» Task goal
Nothing but a number should be returned: the count of lines in the records that contain "toolbar".

Dataset entries:
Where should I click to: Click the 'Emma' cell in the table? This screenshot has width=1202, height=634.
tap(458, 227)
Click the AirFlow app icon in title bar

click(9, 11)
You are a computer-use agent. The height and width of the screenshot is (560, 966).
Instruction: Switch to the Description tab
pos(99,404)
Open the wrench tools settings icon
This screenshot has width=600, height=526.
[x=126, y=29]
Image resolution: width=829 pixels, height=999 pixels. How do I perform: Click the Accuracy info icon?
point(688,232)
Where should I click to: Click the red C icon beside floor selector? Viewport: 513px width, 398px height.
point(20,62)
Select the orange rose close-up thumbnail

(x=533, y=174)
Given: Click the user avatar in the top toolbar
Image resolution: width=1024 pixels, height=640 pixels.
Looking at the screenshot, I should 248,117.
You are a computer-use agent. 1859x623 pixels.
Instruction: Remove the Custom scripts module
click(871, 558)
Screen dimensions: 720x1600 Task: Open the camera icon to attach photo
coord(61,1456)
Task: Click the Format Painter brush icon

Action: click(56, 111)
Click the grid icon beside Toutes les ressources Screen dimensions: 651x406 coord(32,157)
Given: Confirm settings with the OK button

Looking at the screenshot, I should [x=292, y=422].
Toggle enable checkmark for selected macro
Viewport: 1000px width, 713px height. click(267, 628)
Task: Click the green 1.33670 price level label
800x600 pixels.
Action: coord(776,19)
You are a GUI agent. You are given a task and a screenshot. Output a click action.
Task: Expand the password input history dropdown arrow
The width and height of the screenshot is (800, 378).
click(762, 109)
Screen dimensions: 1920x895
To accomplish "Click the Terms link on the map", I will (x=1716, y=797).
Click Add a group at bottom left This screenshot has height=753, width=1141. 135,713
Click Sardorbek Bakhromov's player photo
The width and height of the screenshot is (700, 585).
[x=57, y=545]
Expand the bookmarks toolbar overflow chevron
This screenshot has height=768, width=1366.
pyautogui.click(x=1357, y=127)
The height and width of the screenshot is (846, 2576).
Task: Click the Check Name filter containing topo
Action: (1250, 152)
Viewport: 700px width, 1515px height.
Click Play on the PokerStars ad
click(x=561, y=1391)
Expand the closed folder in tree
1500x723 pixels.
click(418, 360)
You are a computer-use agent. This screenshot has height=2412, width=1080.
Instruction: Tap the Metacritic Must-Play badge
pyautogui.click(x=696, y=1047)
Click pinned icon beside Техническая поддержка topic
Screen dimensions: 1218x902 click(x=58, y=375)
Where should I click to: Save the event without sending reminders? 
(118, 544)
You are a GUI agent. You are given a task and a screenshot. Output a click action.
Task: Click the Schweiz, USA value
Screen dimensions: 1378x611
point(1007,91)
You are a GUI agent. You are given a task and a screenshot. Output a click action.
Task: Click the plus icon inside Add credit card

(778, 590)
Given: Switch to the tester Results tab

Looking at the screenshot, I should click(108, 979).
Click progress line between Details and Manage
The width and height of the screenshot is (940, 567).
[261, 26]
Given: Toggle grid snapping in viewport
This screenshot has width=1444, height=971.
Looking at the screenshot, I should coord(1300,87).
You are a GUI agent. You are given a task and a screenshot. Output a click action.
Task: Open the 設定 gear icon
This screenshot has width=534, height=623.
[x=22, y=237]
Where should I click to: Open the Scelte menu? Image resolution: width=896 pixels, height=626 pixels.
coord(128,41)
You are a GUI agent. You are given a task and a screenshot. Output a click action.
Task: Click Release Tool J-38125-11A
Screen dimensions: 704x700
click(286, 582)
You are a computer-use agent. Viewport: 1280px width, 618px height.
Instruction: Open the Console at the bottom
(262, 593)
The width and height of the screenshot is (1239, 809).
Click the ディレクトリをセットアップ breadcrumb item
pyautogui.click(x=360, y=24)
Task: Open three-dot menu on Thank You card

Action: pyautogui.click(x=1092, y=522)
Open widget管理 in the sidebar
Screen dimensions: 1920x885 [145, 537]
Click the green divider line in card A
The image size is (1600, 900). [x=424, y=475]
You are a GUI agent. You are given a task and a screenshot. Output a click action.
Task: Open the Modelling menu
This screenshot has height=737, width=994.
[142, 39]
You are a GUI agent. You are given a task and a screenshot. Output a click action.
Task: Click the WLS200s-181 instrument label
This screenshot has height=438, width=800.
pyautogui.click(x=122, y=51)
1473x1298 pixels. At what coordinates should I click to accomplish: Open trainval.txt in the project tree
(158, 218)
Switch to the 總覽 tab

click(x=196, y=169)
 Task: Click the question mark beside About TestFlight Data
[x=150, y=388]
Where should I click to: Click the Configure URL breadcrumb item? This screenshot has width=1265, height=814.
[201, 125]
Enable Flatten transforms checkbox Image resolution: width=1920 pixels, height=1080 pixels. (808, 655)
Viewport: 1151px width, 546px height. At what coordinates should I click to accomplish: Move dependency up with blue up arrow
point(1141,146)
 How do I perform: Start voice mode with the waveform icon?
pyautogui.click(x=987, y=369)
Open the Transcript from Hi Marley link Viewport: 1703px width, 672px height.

» Result of the task
2